The world is a mess. It’s been a mess. It’s always a mess. But here in the U.S., some of us lived under an illusion of civility for…let’s say the eight years between 2008 and 2016. That’s not to say we ever thought this was a perfect nation. We have eyes and ears. Well, most of us do. The illusion we were living under was that we had made progress and would continue to make it. Did the law apply equally to everyone? No, but it would someday. Was justice blind? Absolutely not, but she had one eye covered and we were getting there on that second one, just had to sew a patch onto the blindfold. Were immigrants welcomed? We needed to do better with that but provisions were being made for their children. Were women equal in the workplace and in society? Again, no but…any little girl can grow up to be president.
How’d that work out for us?
We watched as it all came apart, and for four years we could do nothing. And then came a pandemic and we lost what we had left: our connections to one another. We fell into chaos and we stared into the void and the void started back. It is absolutely terrifying in there.

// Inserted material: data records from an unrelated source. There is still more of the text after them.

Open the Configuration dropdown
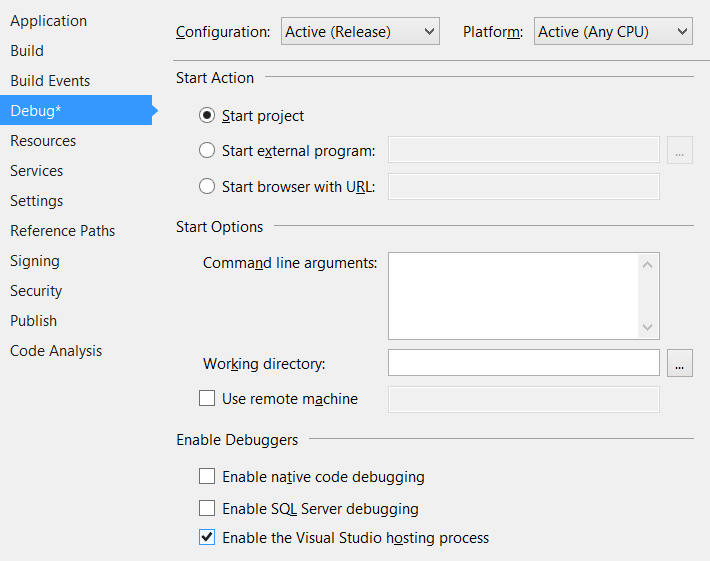Viewport: 710px width, 561px height. point(360,32)

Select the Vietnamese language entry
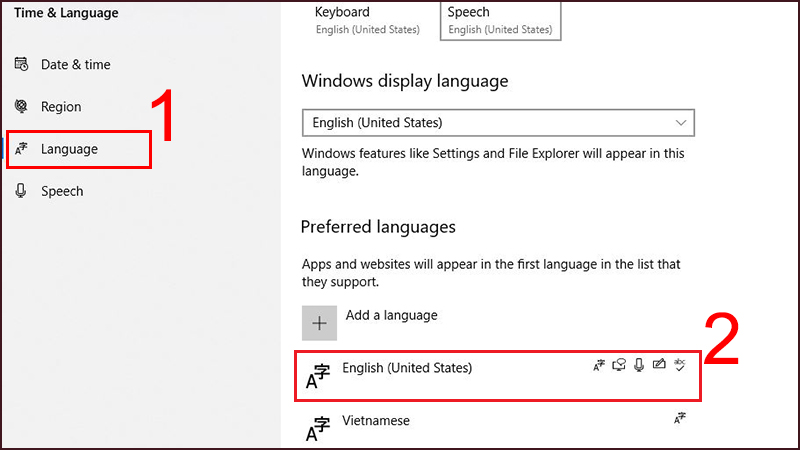coord(376,421)
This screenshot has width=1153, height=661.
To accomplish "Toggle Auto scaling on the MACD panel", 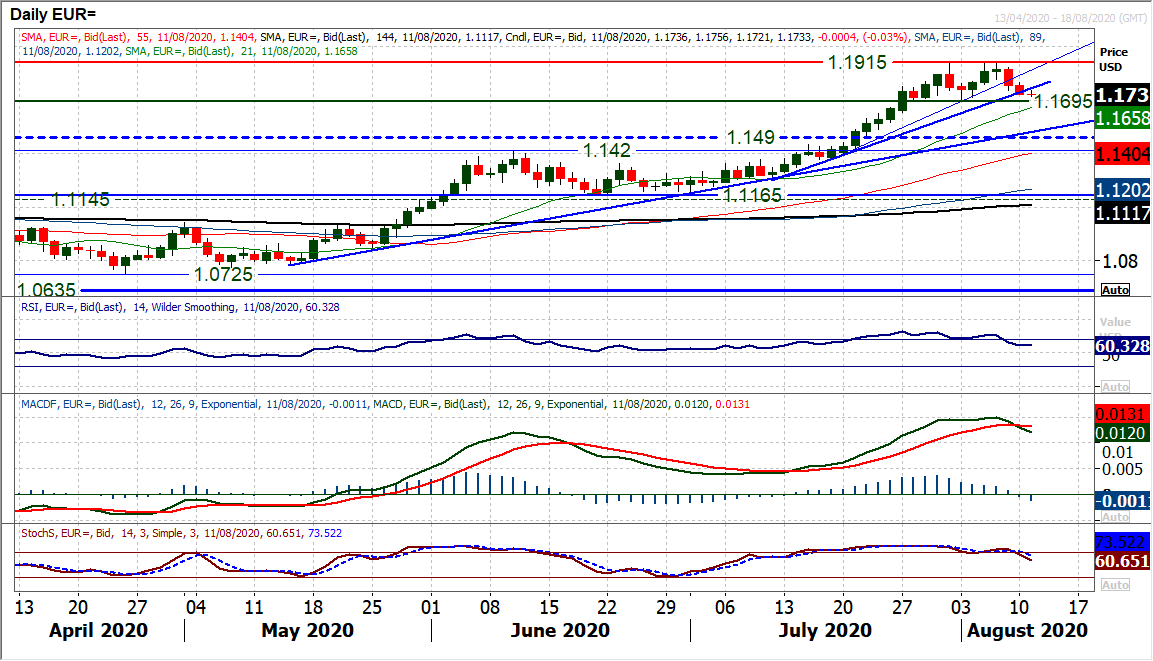I will pyautogui.click(x=1115, y=517).
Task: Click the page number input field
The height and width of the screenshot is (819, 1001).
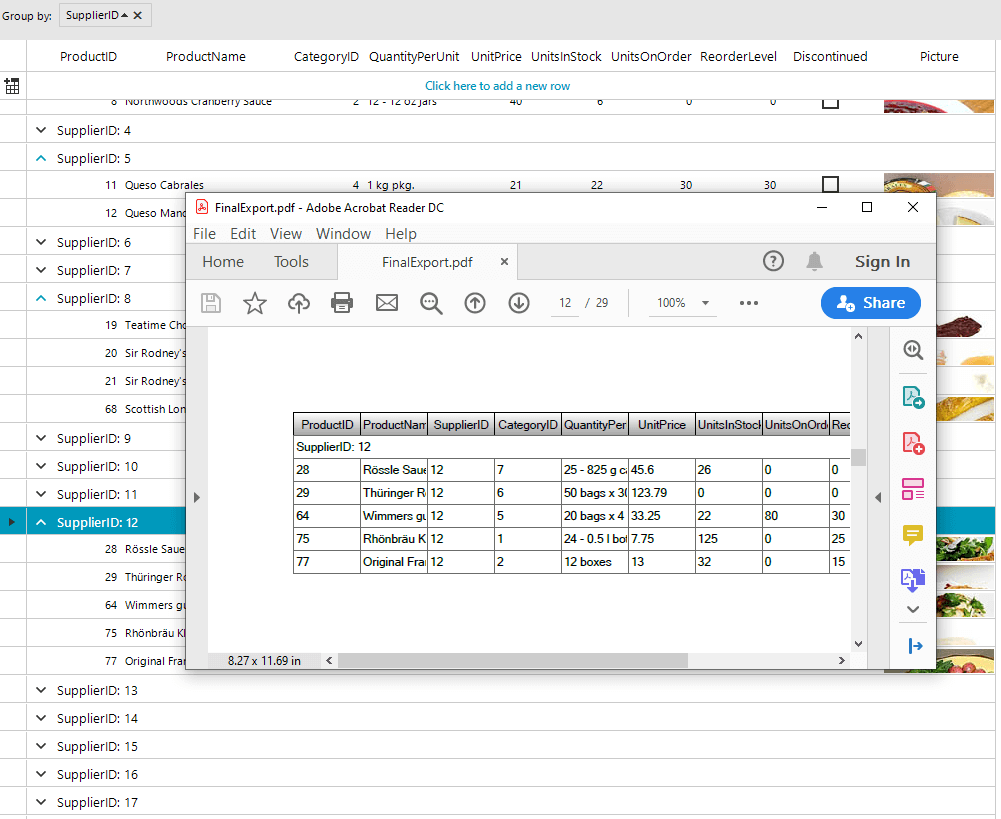Action: pyautogui.click(x=564, y=303)
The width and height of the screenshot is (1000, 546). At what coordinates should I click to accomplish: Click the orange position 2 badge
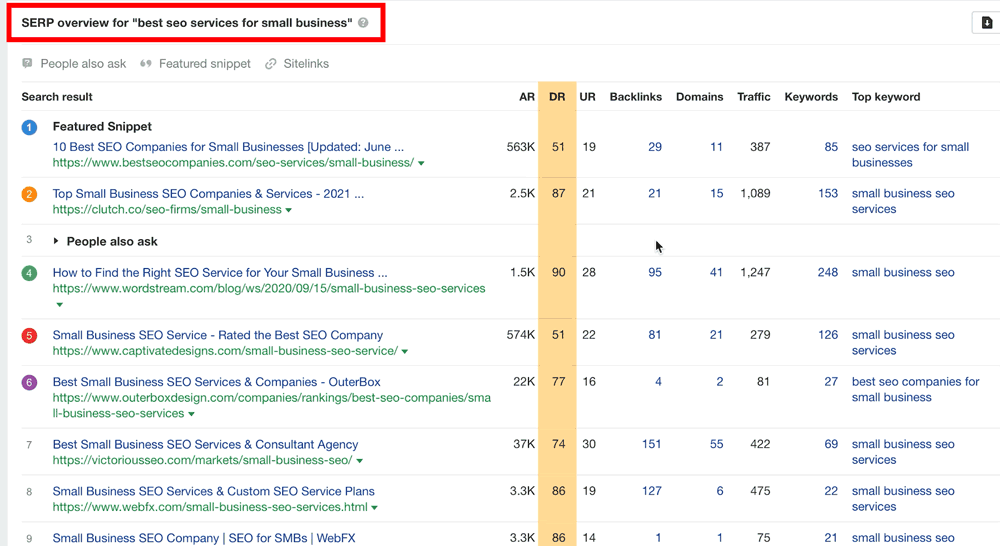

In the CLAMP supernatural fantasies, chaos isn’t any less scary but at least when it reaches back, it has something to offer. And if you decide to accept, to take the leap, there is always, always someone waiting to make sure you come back. And if you don’t then damn it, they’re coming in after you.
Where there is mythology there is chaos, but in mythology, chaos has a purpose. As Ashura’s birth brings death in RG Veda, as Sheishiro’s true nature brings pain in Tokyo Babylon, as Watanuki’s wish brings loneliness in xxxHolic, as each character is left uncertain and facing so much more than they even knew existed, there is also opportunity. There is the chance to learn and to grow into powers none of them knew existed, abilities they never could have dreamed of even in their magical worlds. Would they have traded what they were asked to pay for those powers if they’d had the choice? No. But there are things we can control and things we can’t and in the end, our lives and our legacies are the choices we make, the changes we make, the challenges we take on when we, and the world around us, are at our worst.
It’s hard to be brave right now. Yes, the leadership change is here at last, but if last year has taught us anything it’s that there’s tons of work to be done. Yes, everyday that passes is a day closer to getting the COVID-19 vaccine, but somehow thousands of doses were wasted and the former administration left no real distribution plan in place. How do we stay brave while we wait? How do we face the chaos?
Find your superpower. Read something. Write something. Bake something. Have fun in your fandom. Cosplay. Make memes. It doesn’t matter what you do. All that matters is that you do it. That you get up and tame the chaos like Yasha, like Subaru, like Watanuki.
It’s easy to hide. Connections made can become connections broken. Having people means the possibility of losing them. In each of the CLAMP books, loss of connection, loss of friends, loss of loved ones, loss of potential loved ones, loss of cherished memories, are prominent themes. It’s easier, in many ways, to be alone, because being alone eliminates not only the losses themselves but the fear of those losses, the anxiety that comes with caring about another living being. But you are as important as everyone else. Whether or not you care about other people, there are people who care about you. Let them. You are worthy of it, just like Yasha, just like Subaru, just like Watanuki.
Find your comfort where you can. The what and where may surprise you, but if something jumps out, waves its arms, and screams, “I am your jam,” go with it as long as it doesn’t hurt you or anyone else and isn’t, you know, illegal. If someone had told me a year ago I’d be burying myself in 20-year-old manga to get through the day…well, okay, I probably would have believed them but I’m fully cognizant of the fact my brain is a very strange place (people, I smell colors).
Bliss is rare these days. Enjoy it. And be excellent to each other.